What future does democracy have? What future should it have? And, moreover, can the problems of democracy be solved within the framework of democratic politics?

At a critical moment in the HBO show Years and Years, four siblings vote in the 2026 British general election. The two brothers plan to vote for Labour, but, at the last minute, one switches to Conservative. Their older sister, a diehard radical, deliberately spoils her ballot paper. Their younger sister votes for a new outfit: the “Four Star” party, whose slippery leader, Viv Rook, proclaims that she will make it illegal for stupid people to vote. Elected prime minister, Rook goes on to preside over concentration camps and a post-truth media. “Democracy was a very nice idea for a while,” one character observes, “but now it’s worn out.”

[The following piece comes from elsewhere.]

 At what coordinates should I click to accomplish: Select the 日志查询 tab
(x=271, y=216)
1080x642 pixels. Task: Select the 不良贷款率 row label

In showing how events and technology conspire to leave norms trampled and right-wing populism ascendant, Years and Years vividly imagines how the conditions of the modern world may spell democracy’s doom. The show asks us to fight against the dying of the light. Yet the future it depicts leaves little doubt that democracy is flawed and weak, with perilously thin safeguards. Meanwhile, the already imperfect workings of democracy now face added pressures: fraying tempers and fracturing attention spans, distrust of the established media and excessive trust in the unregulated swirl of the digital sphere.

Faced with this mess, some ask whether we have come to the end of democracy itself. What future does it have? What future should it have? And, moreover, can the problems of democracy be solved within the framework of democratic politics?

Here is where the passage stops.